Lizamoon infiziert 1,5 Millionen Websites

Ein SQL-Injection-Angriff namens Lizamoon hat bisher über eine halbe Million Domains und 1,5 Millionen URLs infiziert. Die Angriffe hatten vergangene Woche begonnen und zunächst 50.000 Domains infiziert, indem sie ein JavaScript auf verwundbaren Seiten aktivierten. Eine kompromittierte Site verweist Anwender auf Schadseiten weiter.

Die erste aufgetauchte Domain war lizamoon.com – sie gab der neuen Epidemie den Namen. Sie hat tausende Opfer infiziert, ist aber mittlerweile offline. Die Infektion erfolgt inzwischen jedoch über andere Sites.

Websense weist in einem Blogbeitrag darauf hin, dass die Opfer über eine angebliche Antivirenlösung infiziert werden, die in Wahrheit bösartig ist.

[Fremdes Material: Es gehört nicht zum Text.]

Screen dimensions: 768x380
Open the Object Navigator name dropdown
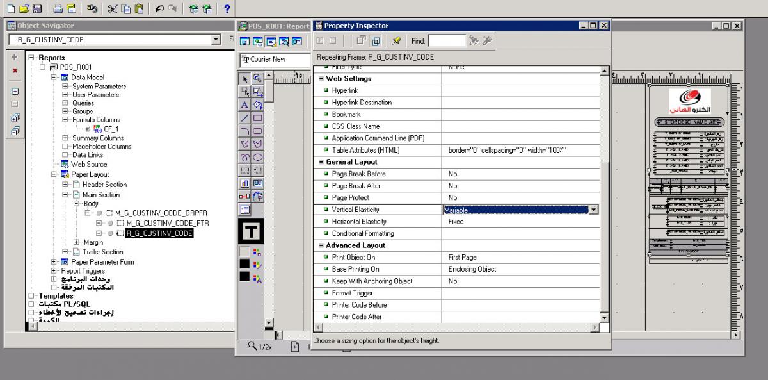(216, 40)
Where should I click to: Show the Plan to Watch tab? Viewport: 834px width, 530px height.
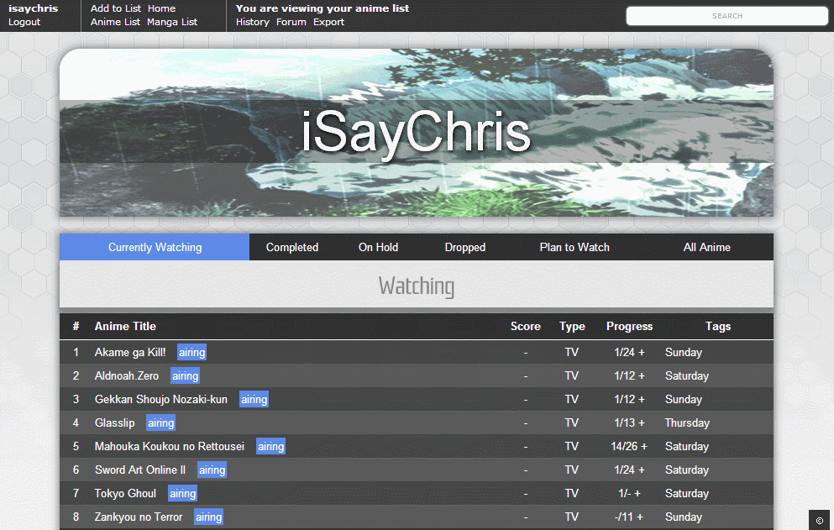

Ihr Name lautet Windows Stability Center. Die Schaddatei wird bisher von weniger als einem Viertel aller Antivirenlösungen erkannt.

Das Script, das Websites infiziert, um Anwneder zu diesem Download zu bewegen, wird nur einmal pro IP-Adresse ausgeführt. Zu denersten Opfern gehörten iTunes-Nutzer, da ein RSS-Feed kompromittierte URLs enthielt. Apple-Anwender waren allerdings sicher, da iTunes für Mac die Ausführung verhindert.

Dem Sicherheitsforscher Dancho Danchev zufolge, der auch für ZDNet.com bloggt, sind die Schadcode-Seiten alle einer einzigen IP-Adresse zuzuordnen. Alle wurden über falsche Google-Mail-Konten registriert.

Zwei Tage vor Lizamoon hatten zwei Hacker bei einem auf gut Glück ausgeführten SQL-Injection-Angriff auf Sun.com und MySQL.com Nutzernamen und Mailadressen aus internen Datenbanken entwendet.